Visual Cues Signaling Object Grasp Reduce Interference in Motor Learning

¹Department of Psychology, ²Graduate Program in Neuroscience, and ³Department of Physiology and Pharmacology, The University of Western Ontario, London, Ontario, Canada

Submitted 5 June 2009; accepted in final form 30 July 2009

ABSTRACT

Recent motor learning studies show that human subjects and nonhuman primates form neural representations of novel mechanical environments and associated forces. Whereas proficient adaptation is seen for a single force field, when faced with multiple novel force environments, movement performance and in particular the ability to switch between different force environments declines.
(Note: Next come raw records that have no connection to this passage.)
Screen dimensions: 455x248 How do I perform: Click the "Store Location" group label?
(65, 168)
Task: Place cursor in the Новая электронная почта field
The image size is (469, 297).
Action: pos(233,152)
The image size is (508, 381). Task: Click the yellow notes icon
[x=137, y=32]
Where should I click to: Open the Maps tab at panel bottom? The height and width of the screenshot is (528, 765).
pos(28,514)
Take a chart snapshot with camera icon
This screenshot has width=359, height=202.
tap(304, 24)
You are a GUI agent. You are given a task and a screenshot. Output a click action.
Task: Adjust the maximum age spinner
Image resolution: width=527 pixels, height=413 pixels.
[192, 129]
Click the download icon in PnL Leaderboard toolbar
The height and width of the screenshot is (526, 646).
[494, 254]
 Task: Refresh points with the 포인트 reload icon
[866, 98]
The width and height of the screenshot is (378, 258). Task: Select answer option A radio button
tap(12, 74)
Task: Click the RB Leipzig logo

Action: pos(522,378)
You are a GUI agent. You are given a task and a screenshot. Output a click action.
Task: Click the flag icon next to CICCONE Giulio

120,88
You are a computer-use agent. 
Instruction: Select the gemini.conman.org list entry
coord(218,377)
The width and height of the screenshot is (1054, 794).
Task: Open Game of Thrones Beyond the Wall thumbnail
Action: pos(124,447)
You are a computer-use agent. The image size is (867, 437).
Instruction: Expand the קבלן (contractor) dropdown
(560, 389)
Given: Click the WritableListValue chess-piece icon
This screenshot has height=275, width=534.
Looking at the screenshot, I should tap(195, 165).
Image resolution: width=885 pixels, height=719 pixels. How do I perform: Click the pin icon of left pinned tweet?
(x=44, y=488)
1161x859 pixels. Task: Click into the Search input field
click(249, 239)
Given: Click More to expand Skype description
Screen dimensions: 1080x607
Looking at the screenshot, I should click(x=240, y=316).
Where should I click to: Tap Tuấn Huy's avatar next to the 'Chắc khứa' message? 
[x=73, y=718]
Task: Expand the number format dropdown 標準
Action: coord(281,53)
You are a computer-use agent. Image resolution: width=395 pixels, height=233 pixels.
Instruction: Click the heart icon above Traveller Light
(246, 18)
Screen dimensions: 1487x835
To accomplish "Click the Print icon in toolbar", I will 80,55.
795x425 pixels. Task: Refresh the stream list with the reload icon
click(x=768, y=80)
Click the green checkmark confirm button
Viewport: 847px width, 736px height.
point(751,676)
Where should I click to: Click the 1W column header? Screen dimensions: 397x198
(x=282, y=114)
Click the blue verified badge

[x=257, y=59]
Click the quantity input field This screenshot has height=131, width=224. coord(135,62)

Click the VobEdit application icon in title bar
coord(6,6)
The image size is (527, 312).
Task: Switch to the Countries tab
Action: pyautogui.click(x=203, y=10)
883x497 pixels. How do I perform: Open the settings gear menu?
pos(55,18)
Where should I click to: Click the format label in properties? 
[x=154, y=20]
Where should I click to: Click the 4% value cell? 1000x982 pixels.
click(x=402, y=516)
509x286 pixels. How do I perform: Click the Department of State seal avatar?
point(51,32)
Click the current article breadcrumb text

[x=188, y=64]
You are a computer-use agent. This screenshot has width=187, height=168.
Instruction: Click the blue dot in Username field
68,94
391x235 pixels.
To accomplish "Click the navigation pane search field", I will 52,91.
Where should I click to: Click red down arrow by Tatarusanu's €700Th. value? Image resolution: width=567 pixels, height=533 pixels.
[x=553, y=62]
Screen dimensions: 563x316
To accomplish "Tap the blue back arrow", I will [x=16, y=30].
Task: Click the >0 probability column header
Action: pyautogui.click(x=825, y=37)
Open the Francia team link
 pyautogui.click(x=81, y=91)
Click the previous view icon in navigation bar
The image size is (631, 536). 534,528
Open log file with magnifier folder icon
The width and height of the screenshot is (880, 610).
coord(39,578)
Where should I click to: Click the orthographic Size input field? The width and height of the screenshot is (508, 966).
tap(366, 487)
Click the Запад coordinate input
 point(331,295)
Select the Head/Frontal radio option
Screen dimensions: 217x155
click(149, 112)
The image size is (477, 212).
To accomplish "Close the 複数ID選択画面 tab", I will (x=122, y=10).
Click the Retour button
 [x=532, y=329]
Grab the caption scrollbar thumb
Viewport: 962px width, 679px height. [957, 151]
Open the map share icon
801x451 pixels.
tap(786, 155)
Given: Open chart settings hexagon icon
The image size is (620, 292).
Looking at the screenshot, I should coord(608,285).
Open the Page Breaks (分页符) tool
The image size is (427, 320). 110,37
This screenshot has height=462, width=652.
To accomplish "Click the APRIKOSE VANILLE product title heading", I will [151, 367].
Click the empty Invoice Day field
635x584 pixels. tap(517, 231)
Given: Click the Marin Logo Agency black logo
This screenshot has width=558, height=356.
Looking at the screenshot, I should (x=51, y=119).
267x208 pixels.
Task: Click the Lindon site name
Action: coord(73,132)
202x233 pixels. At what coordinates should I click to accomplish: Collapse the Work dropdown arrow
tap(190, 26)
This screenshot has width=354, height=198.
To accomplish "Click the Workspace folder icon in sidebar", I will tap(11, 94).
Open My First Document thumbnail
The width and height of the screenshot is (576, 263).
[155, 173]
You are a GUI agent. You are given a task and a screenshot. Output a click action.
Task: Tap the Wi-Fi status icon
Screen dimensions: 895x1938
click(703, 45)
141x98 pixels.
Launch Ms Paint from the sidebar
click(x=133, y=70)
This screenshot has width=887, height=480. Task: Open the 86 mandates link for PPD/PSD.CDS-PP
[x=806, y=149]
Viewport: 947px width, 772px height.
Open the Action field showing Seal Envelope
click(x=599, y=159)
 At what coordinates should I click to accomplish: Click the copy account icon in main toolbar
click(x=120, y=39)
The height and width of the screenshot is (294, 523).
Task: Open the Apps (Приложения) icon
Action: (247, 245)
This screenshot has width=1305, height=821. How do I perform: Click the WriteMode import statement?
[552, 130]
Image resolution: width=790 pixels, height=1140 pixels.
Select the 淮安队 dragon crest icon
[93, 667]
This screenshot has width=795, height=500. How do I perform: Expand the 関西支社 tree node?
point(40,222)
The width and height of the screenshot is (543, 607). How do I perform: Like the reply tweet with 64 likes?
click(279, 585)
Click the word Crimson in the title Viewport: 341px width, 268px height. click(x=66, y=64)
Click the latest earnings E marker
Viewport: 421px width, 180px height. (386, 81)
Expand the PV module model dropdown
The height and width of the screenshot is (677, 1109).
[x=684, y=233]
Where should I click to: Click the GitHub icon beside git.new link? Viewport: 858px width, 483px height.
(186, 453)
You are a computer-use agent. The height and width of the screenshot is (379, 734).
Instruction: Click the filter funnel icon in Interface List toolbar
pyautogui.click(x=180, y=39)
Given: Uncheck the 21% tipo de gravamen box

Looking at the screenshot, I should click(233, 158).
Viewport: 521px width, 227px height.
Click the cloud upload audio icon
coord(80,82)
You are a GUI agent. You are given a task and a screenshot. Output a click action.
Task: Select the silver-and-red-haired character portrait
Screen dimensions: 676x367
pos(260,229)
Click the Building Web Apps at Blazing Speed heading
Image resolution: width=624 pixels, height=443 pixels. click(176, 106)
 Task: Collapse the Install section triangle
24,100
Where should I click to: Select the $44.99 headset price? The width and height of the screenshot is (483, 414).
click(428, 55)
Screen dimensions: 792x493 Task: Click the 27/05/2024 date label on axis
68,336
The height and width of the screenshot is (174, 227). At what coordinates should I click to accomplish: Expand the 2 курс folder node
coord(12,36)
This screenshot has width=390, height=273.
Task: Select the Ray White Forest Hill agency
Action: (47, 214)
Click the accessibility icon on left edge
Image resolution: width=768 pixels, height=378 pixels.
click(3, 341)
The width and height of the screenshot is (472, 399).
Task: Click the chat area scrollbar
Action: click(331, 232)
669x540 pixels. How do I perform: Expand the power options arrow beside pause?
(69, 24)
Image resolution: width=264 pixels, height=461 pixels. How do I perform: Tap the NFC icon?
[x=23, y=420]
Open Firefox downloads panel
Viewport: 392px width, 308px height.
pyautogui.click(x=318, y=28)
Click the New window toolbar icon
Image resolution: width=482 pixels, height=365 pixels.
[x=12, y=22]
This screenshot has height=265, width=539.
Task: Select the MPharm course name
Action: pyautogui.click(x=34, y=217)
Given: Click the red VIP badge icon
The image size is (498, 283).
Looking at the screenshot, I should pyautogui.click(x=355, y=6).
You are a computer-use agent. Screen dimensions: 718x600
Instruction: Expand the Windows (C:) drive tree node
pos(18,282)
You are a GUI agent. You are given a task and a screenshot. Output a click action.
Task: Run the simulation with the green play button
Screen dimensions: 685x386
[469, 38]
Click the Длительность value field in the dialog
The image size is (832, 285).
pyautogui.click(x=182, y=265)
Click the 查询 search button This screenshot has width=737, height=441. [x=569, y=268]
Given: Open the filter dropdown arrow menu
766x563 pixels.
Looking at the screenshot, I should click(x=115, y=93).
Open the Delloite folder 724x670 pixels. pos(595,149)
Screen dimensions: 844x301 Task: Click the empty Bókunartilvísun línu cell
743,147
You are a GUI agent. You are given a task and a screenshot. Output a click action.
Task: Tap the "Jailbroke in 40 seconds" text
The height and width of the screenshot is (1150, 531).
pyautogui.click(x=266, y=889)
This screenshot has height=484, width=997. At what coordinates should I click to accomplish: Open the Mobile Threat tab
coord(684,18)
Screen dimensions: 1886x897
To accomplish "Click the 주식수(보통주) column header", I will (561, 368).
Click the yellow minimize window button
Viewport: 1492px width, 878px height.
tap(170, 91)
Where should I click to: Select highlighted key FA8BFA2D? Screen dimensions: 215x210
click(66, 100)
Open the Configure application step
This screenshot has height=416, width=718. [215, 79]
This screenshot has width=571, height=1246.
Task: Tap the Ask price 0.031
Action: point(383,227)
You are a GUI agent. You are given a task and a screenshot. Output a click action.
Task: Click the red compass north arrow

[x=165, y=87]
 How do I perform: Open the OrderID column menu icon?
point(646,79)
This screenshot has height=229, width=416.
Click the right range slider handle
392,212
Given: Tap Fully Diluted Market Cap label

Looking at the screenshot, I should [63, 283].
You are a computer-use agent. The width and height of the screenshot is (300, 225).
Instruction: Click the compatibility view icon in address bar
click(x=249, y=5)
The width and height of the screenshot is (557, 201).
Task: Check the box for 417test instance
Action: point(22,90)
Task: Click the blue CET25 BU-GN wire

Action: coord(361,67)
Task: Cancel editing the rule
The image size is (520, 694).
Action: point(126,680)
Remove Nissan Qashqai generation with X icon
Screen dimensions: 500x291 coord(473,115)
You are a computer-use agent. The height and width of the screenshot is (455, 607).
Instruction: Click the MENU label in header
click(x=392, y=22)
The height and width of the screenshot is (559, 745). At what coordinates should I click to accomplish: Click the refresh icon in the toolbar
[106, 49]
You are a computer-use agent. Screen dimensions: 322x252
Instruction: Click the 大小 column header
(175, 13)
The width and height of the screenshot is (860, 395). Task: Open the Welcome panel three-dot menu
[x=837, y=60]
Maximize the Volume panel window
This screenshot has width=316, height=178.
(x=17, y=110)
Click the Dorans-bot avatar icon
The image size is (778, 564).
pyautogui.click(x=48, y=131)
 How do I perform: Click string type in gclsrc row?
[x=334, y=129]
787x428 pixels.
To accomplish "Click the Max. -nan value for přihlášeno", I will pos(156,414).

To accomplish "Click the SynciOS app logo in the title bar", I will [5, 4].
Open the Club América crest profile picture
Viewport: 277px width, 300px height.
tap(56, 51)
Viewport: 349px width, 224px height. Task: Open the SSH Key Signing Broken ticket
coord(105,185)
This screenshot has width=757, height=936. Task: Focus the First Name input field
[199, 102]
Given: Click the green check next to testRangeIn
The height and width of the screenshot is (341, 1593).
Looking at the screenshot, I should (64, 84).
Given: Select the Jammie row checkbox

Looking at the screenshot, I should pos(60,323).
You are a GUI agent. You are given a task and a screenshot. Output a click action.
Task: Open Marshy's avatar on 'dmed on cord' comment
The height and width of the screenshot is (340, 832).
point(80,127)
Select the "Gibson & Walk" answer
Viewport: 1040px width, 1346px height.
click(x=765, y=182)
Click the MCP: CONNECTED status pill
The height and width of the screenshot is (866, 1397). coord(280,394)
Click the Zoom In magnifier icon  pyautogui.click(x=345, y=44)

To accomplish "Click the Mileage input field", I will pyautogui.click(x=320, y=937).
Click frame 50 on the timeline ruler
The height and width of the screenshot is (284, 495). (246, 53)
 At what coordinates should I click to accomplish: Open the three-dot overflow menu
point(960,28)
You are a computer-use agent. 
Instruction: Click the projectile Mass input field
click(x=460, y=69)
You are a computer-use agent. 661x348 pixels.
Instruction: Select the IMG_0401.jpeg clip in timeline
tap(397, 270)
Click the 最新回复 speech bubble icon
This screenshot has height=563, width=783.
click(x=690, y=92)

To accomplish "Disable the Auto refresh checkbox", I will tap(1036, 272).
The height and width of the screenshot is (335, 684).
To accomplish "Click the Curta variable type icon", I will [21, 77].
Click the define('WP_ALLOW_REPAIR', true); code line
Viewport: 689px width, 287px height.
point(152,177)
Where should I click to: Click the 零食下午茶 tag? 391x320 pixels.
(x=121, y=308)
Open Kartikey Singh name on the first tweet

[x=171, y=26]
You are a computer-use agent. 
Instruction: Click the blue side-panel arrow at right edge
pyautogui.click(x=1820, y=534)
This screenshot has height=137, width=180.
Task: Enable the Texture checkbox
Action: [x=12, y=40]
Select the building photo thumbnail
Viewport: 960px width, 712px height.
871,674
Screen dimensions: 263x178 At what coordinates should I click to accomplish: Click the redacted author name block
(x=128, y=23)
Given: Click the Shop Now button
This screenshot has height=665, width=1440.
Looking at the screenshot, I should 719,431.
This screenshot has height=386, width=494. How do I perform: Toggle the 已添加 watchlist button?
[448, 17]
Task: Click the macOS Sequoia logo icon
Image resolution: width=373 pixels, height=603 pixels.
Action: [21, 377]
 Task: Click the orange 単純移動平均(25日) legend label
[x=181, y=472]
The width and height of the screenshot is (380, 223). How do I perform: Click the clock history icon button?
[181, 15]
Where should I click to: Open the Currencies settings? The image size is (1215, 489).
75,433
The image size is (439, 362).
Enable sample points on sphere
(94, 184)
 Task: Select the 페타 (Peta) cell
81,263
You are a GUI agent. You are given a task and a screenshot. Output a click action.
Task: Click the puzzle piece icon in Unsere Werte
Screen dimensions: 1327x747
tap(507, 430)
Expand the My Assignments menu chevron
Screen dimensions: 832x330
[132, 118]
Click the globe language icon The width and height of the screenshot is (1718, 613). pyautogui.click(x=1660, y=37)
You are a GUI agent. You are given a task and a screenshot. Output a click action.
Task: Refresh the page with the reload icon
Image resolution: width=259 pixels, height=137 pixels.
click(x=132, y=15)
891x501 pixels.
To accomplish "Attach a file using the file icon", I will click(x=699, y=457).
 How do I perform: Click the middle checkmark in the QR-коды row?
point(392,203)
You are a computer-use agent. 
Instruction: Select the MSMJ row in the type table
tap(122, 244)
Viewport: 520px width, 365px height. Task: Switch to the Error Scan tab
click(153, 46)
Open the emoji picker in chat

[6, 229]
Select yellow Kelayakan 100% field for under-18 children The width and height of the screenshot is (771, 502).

It is difficult to reconcile these findings with the notion that primates can proficiently switch between multiple motor skills. Conceivably, particular kinds of sensory, cognitive, or perceptual contextual cues are required. This study examined the effect of visual feedback on motor learning, in particular, cues that simulated interaction with a virtual object. A robot arm was used to deliver novel patterns of forces (force fields) to the limb during reaching movements. We tested the possibility that subjects transition more easily between novel forces and their sudden absence when they are accompanied by visual cues that relate to object grasp. We used a virtual display system to present subjects with different kinds of visual feedback during reaching, including illusory feedback, indicating grasp of a virtual object during reaching in the force field, and object release in the absence of forces. Throughout the experiment, subjects in fact maintained grasp of the robot. We found that, indeed, the most effective visual cues were those associating the force field with grasp of the virtual object and the absence of the force field with release of the object. Our findings show more broadly that specific visual cues can protect motor skills from interference.